Defence lawyer Nabil Adeeb told Radio Dabanga after the verdict that the court condemned both Khalafallah and Midhat Afifeldin for 'harmful lying', and Adam for spying. Last January the court dropped their death penalty sentence.

“They can be released immediately if they pay the fine to the court,” he explained. He finds the verdict a “legal error”, contrary to the Sudanese law. “However, it does not seem very bad especially that that the convicts can immediately be released if they pay a fine by virtue of the period they have spent in detention.”

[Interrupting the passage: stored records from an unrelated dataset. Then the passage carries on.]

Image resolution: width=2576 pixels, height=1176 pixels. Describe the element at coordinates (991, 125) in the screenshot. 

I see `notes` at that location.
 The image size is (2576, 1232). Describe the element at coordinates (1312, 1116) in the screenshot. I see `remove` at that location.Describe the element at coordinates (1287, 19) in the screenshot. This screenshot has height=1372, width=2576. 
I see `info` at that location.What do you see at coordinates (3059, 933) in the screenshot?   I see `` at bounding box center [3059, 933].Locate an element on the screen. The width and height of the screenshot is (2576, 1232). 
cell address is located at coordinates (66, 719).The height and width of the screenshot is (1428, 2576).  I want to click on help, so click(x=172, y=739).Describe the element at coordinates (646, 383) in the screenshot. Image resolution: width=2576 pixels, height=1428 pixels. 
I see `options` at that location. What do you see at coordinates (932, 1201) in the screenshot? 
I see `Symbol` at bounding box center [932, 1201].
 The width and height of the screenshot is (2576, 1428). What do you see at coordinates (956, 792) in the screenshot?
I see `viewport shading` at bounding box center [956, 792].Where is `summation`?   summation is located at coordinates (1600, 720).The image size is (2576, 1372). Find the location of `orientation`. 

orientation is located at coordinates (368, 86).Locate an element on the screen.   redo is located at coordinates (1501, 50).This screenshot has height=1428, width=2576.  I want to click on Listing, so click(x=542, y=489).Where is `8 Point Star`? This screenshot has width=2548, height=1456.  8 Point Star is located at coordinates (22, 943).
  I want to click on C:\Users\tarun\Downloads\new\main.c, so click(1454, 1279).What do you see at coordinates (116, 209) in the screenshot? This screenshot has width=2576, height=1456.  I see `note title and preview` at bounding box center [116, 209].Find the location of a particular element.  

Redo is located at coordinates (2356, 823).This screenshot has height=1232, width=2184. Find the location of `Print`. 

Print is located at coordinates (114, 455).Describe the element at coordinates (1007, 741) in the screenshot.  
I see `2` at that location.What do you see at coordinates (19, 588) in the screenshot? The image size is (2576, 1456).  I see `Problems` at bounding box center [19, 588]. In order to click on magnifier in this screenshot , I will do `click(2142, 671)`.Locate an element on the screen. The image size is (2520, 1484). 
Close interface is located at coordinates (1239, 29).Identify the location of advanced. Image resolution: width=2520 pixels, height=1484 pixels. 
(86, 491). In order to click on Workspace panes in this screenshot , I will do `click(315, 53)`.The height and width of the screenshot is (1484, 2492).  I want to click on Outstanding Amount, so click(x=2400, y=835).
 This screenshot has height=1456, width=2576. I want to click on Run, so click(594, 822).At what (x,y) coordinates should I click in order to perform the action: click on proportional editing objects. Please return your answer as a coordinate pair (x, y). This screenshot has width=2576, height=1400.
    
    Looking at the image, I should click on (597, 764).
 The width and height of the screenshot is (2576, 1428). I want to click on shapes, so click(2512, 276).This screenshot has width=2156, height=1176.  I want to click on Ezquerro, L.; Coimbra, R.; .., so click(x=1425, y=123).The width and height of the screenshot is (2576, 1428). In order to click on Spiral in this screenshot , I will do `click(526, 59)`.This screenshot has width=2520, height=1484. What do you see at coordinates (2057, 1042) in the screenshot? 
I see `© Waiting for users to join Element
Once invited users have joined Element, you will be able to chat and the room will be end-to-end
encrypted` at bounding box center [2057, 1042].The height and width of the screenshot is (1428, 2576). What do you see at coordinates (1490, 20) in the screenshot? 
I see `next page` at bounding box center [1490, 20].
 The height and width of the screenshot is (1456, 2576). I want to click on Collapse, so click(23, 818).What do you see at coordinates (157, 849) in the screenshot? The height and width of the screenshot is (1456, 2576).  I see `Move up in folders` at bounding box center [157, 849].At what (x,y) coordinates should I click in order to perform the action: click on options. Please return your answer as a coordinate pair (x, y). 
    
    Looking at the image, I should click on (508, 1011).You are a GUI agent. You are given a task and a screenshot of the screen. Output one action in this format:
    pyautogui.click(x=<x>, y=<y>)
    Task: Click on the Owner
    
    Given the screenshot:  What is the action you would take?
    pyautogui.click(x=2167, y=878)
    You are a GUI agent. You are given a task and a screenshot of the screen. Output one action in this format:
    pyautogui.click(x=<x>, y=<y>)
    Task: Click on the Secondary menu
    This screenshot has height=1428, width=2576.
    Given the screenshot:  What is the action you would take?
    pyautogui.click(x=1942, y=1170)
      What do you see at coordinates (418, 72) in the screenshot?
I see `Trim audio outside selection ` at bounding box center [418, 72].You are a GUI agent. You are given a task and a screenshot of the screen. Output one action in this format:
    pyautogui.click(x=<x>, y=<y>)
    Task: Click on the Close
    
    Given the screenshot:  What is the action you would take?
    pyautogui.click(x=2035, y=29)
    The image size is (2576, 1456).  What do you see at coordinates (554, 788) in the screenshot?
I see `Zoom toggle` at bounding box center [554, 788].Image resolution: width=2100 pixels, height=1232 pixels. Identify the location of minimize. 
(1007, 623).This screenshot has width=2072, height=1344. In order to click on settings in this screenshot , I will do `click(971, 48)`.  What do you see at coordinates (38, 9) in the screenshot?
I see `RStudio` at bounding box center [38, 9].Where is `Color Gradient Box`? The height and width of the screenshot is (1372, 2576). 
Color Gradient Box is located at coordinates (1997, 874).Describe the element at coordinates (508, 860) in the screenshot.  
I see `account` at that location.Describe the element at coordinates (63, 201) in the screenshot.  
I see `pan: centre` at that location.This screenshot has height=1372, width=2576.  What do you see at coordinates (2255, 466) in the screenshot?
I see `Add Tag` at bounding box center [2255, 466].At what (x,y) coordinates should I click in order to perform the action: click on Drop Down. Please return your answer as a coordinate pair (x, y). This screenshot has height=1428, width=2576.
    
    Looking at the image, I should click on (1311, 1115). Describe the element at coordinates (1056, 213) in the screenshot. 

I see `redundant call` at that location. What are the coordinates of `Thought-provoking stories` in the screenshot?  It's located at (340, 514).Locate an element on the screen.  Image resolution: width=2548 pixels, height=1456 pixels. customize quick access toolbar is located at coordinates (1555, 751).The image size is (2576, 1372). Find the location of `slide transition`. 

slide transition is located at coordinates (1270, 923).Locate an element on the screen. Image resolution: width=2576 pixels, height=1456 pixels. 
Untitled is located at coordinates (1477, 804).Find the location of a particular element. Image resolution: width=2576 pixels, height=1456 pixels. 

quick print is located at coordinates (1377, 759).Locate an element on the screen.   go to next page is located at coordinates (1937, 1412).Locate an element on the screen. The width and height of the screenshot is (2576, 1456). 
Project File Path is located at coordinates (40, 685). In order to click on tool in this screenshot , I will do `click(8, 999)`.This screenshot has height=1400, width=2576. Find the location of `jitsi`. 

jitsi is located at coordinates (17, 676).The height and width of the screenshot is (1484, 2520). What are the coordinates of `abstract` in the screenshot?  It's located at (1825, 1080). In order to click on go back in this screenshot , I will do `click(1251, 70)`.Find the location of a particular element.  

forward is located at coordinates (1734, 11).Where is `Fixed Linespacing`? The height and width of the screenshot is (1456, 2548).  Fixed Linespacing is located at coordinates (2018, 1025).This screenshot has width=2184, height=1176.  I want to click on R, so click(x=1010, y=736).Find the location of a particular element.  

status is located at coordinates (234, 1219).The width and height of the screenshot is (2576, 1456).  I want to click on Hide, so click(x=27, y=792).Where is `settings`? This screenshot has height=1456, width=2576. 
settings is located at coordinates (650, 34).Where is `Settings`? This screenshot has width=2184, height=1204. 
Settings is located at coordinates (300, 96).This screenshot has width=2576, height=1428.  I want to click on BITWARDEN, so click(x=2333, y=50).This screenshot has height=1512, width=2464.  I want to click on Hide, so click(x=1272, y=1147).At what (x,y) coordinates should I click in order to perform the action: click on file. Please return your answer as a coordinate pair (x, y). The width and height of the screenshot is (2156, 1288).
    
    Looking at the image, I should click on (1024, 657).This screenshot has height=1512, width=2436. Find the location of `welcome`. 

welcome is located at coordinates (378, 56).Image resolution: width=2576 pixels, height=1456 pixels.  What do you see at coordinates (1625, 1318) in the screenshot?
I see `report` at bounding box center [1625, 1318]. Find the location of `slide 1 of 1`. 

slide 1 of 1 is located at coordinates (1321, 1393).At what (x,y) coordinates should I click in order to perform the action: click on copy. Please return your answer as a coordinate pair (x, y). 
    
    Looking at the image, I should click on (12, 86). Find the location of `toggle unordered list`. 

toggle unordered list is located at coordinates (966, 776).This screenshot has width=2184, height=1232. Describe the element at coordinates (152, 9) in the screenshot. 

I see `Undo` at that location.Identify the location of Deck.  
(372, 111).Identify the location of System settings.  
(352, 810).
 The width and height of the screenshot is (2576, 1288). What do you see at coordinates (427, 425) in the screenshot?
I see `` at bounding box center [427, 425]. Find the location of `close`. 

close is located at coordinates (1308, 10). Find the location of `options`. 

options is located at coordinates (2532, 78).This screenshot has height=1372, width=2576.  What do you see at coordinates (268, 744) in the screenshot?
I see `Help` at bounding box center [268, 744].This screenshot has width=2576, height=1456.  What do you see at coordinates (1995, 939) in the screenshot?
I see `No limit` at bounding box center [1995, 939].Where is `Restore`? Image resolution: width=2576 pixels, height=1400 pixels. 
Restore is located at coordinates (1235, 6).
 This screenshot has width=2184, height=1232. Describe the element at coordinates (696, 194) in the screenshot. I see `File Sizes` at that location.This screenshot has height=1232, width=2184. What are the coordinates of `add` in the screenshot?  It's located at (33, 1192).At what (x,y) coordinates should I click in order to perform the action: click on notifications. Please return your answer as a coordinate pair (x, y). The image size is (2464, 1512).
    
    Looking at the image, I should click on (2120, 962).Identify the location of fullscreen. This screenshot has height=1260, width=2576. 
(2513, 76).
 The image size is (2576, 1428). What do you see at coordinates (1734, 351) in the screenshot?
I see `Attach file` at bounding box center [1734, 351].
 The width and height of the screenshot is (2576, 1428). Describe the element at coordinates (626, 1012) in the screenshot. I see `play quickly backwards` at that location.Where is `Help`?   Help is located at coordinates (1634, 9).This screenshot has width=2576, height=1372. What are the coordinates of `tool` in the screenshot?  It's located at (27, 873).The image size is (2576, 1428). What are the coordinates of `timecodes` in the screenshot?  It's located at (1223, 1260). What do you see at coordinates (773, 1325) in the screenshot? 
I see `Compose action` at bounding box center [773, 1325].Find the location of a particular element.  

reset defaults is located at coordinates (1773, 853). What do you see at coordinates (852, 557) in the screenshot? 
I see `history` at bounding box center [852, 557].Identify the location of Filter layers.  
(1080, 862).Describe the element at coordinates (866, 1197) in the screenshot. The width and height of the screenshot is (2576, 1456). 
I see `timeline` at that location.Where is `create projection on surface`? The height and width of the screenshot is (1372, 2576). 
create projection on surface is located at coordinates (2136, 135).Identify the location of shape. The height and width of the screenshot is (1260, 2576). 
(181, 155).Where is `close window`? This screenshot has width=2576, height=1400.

Two weeks ago, Khartoum Criminal Court postponed the ruling under the pretext of a sudden relocation of the judge to Darfur. Khalafallah, Hamdan, and Adam (director of El Zargaa Organisation for Rural Development) have been detained by the Sudanese security service since 15 August 2016.

In March that year, the security service raided Tracks, an organisation which provides training on a range of issues from IT to human rights , and seized property. Two months later eight members of the centre were arrested in Khartoum – five of them were released in June. It has been alleged that Tracks has partnered up with the El Khatim Adlan Centre for Enlightenment and Human Development (KACE), a pro-democracy NGO that also worked to promote multiculturalism in Sudan before it was closed by the authorities in 2012.

A number of international and regional organisations addressed the United Nations Special Procedures to call on the Government of Sudan to drop all charges against the activists.